Mais revenons à Mai 68: c'était bien plus qu'un mouvement étudiant, me direz-vous. C'était un mouvement de contestation sociale général. Et bien c'est exactement ce qui est en train de se passer au Chili. Car en plus des étudiants, les Chiliens se soulèvent en masse contre les projets de centrales hydro-électriques en Patagonie. Les employés du secteur minier réclament une meilleure considération et de meilleurs normes de sécurité. Les fonctionnaires se rajoutent à la liste des mécontents. Et dans les désormais fréquentes manifestations, les étudiants ont été rejoints par les syndicalistes, ainsi que par des milliers de simples citoyens qui clament leur ras-le-bol d'un système trop inégalitaire.
La semaine dernière, 48 heures de grève générale ont été déclarés par les syndicats, sans l'accord du gouvernement. Ils sont descendus dans la rue pour réclamer, en vrac, une gestion publique des retraites et de la santé, une réforme de la fiscalité et des droits des travailleurs, une meilleure distribution des richesses, une nouvelle Constitution (le texte a été concocté par Pinochet, et reste en vigueur plus de vingt ans après la fin de la dictature)... Bref, c'est une nouvelle société que veulent la majorité des Chiliens.
Face à eux, une classe dirigeante issue en grande partie de la dictature, et, si l'on remonte dans le temps, descendants de puissantes familles d'immigrants. Un micromosme conservateur arquebouté sur ses acquis, qui se transmettent de génération en génération depuis 200 ans et l'indépendance du Chili. Qu'on se le dise, la classe dirigeante chilienne est un club fermé qui ne mélange pas torchons et serviettes. D'où sa fragilité et son manque de légitimité face aux mouvements populaires. Car aux yeux du peuple, indépendance ou pas, démocratie ou pas, c'est toujours le même sérail: toujours les mêmes à qui le système profite, toujours les mêmes qui en pâtissent.

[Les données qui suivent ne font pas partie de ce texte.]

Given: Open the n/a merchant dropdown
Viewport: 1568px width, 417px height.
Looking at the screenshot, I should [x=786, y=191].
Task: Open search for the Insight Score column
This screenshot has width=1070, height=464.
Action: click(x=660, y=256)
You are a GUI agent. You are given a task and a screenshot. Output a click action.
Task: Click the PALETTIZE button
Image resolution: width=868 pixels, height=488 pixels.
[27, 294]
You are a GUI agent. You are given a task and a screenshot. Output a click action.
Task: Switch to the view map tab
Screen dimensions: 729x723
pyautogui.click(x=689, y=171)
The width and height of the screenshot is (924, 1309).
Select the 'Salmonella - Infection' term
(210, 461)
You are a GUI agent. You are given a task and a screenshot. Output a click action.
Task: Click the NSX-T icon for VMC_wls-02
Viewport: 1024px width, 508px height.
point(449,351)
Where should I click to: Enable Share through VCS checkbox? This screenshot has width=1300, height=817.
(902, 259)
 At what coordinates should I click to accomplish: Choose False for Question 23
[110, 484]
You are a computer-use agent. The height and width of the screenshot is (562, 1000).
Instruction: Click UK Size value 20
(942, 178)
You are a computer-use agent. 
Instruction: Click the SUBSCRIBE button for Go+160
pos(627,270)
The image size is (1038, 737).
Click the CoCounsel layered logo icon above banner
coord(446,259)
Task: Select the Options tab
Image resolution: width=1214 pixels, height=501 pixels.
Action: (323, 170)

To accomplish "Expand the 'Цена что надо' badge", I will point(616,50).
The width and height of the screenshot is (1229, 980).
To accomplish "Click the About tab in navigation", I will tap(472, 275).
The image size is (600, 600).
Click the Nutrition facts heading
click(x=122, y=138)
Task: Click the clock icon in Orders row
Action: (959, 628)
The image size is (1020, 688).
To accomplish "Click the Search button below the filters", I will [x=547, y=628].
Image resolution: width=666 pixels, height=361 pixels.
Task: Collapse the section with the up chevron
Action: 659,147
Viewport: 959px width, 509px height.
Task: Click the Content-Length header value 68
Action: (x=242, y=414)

Si j'étais chilien, on considérerait que je tiens des propos de communiste. Mais en tant que Francais, je ressens une profonde empathie pour les millions de Chiliens qui sont prisonniers du système, des bas-salaires, des crédits. Je suis choqué par la répression policière systématique comme seule réponse à des revendications aussi légitimes que pacifiques (je sais de source sûre que la police a des infiltrés qui provoquent la violence au sein des manifestants, par jets de pierres, insultes, etc.). Il est temps que cela change. Et avec la cote de popularité actuelle du gouvernement (environ 25% d'opinion positive) et son incapacité à comprendre la situation et à agir, je me dis qu'une réplique de Mai 68 amenant de véritables boulervesements n'est finalement pas si loin... A suivre...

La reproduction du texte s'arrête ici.